Religião, saúde e questões ambientais explicam diminuição da prática
Covid-19, proibição de culto a santos católicos e desmatamento desestimulam famílias a acender fogueiras
Por Rawanderson França
Quem cresceu na região Nordeste sabe que, em junho, centenas de cidades ficam sob a fumaça das fogueiras em homenagem aos santos juninos: em várias ruas, a cada porta de casa, tem uma acesa. No entanto, principalmente na última década, essa prática tão arraigada na cultura brasileira começou a rarear. Dados estatísticos e especialistas indicam que três fenômenos explicam essa mudança: o pós-pandemia de Covid-19, quando as questões respiratórias, já visibilizadas nas festas juninas, ganharam ainda mais protagonismo; a também maior exposição de questões ambientais e, não menos importante, o crescimento de comunidades evangélicas no Brasil. Nelas, muitas vezes, celebrar santos católicos não é permitido.
Um levantamento do Censo Demográfico do Instituto Brasileiro de Geografia e Estatística (IBGE) registrou um aumento, entre os anos de 2000 e 2010, de aproximadamente 59,6% da religião evangélica de origem pentecostal somente no Nordeste. Outra pesquisa, realizada pelo Centro de Estudos da Metrópole (CEM/Cepid) da Universidade de São Paulo (USP), demonstrou que, em 2019, existiam 48.781 templos pentecostais no Brasil. As neopentecostais ocupam a terceira posição, com 12.825 templos religiosos.
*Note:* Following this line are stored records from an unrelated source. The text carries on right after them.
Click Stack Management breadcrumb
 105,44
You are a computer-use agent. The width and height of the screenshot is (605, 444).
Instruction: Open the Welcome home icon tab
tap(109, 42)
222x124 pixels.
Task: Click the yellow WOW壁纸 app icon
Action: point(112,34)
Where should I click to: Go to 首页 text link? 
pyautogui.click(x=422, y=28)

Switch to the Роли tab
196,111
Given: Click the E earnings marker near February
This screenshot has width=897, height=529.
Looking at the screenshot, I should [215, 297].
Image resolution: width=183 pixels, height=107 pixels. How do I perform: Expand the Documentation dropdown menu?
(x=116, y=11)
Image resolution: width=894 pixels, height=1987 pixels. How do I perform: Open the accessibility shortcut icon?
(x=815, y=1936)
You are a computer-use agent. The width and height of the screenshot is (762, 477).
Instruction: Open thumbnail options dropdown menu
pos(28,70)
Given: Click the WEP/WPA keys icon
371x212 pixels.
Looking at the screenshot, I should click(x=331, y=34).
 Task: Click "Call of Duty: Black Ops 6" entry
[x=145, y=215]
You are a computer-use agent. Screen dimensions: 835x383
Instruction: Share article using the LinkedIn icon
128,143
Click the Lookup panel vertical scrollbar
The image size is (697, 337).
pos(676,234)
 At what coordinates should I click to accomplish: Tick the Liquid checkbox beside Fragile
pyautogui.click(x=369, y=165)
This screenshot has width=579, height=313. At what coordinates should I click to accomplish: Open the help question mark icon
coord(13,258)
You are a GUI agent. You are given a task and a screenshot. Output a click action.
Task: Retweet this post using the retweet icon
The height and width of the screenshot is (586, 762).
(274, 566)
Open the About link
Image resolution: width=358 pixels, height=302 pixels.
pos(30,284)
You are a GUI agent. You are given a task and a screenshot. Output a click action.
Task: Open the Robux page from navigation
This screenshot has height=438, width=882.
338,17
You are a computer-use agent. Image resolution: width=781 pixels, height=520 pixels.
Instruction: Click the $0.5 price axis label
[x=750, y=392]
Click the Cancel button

A metodologia da pesquisa é baseada por meio do Cadastro Nacional da Pessoa Jurídica (CNPJ) que, segundo a legislação do país, é obrigatório para registrar qualquer empresa, inclusive as igrejas.
Esse fenômeno tem impacto direto, é claro, na sociedade brasileira: uma matéria do G1 mostrou, por exemplo, como escolas brasileiras estão deixando de celebrar o São João para fazer a “festa da colheita” ou “festa da tradição” — em alguns colégios, clássicos como dançar quadrilha ou brincar de pescaria foram deixados de lado.
CAATINGA AMEAÇADA
Além do impacto evangélico, as fogueiras juninas também sofreram outro revés nos últimos anos, quando foram proibidas na pandemia do Coronavírus em 2020. O motivo era, na verdade, um velho conhecido para quem já sofria com doenças respiratórias como a asma: a fumaça impede o melhor funcionamento do sistema respiratório.
A liberação só aconteceu quando a Organização Mundial da Saúde (OMS) declarou, em 5 de maio de 2023, que a doença não configurava mais uma Emergência de Saúde Pública. Apesar da legalização, a Paraíba só revogou a lei este mês, na terça-feira (4), após votação na Assembleia Legislativa (AL) do estado. Por outro lado, o Ministério Público da Paraíba (MPPB) foi contra a decisão dos deputados estaduais, e propôs um levantamento sobre os impactos causados pelas fogueiras ao meio ambiente.
O coordenador do Laboratório de Engenharia da Sustentabilidade do Centro Acadêmico do Agreste (UFPE/CAA), Gilson Lima, aponta que a tradição da queima da fogueira compromete um bioma único do Agreste Pernambucano, a Caatinga. “Do ponto de vista biótico, a pessoa que corta as madeiras pode não saber a diferença entre as árvores, então de certa forma ela está incentivando o desmatamento do bioma, que já é alto”, diz.
Outro fator decorrente da prática da fogueira é a liberação de gases poluentes que, retidos na atmosfera, são responsáveis pelo aumento da temperatura no planeta e intensificam o fenômeno do aquecimento global. “A liberação do dióxido de carbono na queima pode ficar retido na atmosfera por até mil anos, e tem como um dos resultados a promoção das mudanças climáticas do aquecimento global”, esclarece a professora de biologia do Colégio Inovar (Toritama), Jullyanny Santana.
Apesar de todas as mudanças, necessárias ou impostas, há quem permaneça fiel à tradição e não abre mão de homenagear os santos juninos com fogo. Dona Creuza Alves, de 73 anos, moradora da cidade de Frei Miguelinho (PE), é uma delas. Para ela, o São João de hoje é diferente. “As pessoas não soltam fogos, nem balão ou fazem fogueiras”, comenta (a prática de soltar balões, de fato, levou a muitos acidentes e queimadas, fazendo com que a tradição ficasse para trás). Creuza fala do seu amor pela construção das fogueiras, hábito herdado ainda menina: “eu quero fazer a minha até morrer, mesmo que tenha só dois pauzinhos de lenha, só pra dizer que fiz, mas o dia de São João eu não deixo passar em branco”.